The Israeli Supreme Court’s decision to evict Umm al-Hiran village: Highlights the ongoing forcible displacement of Palestinians on both sides of the green line.

PR/EN/190116/04

The BADIL Resource Center for Palestinian Residency and Refugee Rights condemns in the strongest possible terms the decision of the Israeli Supreme Court on January 18th 2016 to demolish and evict all residents of Atir-Umm al-Hiran village, located in the Wadi Atir area of the Negev desert, in order to build a Jewish town over its ruins. As such, this would represent a secondary phase of displacement for residents of the village, which was built in 1957 by individuals and families who had fled the violence of the Nakba in 1948.

The ruling of the Supreme Court comes in the context of a number of measures which result in forced displacement and segregation of Palestinian residents, with Palestinian Bedouins of the Negev (al-Naqab) particularly affected. To this end, such measures constitute a direct contravention of human rights agreements including the International Convention on the Elimination of All Forms of Racial Discrimination.

This decision to evict and displace more than 1000 Palestinians is not an exceptional case, but an illustration of Israel’s continuous efforts to obliterate the existence of Palestinians in Israel, and to forcibly displace them; whether by colonial practices such as land confiscation, displacement and institutionalized discrimination, or the creation of a coercive environment, which makes living in these villages under such circumstances virtually intolerable.  

This latest ruling of the Supreme Court is a manifestation of the Prawer Plan to displace 70,000 Palestinians from 39 Arab villages (unrecognized by Israel).
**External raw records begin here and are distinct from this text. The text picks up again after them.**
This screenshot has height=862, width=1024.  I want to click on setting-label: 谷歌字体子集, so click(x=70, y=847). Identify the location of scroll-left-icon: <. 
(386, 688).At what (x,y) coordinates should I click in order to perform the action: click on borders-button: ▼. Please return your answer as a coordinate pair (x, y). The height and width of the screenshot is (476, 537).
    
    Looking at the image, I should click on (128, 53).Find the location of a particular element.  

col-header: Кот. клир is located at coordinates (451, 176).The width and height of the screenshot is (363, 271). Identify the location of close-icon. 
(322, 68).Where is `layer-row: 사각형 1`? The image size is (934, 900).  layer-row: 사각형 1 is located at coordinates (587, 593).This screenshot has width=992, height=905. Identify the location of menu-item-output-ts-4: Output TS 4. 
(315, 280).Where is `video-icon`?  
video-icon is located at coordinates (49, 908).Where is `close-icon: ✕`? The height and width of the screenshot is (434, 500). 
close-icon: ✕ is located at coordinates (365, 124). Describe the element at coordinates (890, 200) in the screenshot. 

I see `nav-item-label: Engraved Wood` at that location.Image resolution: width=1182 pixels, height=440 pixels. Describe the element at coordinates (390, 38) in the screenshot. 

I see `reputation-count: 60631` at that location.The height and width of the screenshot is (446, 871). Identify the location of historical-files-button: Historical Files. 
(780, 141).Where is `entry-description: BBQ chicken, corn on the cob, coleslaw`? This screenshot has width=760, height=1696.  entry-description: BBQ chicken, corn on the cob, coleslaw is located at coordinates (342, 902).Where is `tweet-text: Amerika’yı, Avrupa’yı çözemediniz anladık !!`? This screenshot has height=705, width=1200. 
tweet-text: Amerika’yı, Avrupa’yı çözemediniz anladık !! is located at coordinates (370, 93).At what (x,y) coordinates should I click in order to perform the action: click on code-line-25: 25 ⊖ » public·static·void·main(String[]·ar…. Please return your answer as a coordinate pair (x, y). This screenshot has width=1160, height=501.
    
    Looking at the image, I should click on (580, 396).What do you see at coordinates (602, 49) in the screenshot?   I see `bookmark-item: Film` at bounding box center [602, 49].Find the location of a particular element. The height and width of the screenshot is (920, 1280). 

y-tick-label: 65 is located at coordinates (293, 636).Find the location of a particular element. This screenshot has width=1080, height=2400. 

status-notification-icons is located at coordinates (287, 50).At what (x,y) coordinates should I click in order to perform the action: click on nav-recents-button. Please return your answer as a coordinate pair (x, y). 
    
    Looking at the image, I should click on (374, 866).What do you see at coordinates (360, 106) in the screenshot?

It demonstrates the incessant complicity of the Israeli judicial system in colonial policies, and in contributing to large scale forced displacement, land confiscation, and other discriminatory practices against Palestinian residents.

It should also be noted that this ruling will naturally result in disastrous economic, social and cultural consequences for the affected Palestinian families, individuals and societies, contributing to a scenario where basic human rights - such as the right to housing and the right to life – are grievously undermined.

As a result of the Supreme Court’s ruling, fundamental rights which are enshrined in international law are now being stripped from Palestinian communities by the very institution tasked to protect them. Such a development threatens not only the very existence of these communities, but also the relevance of international law.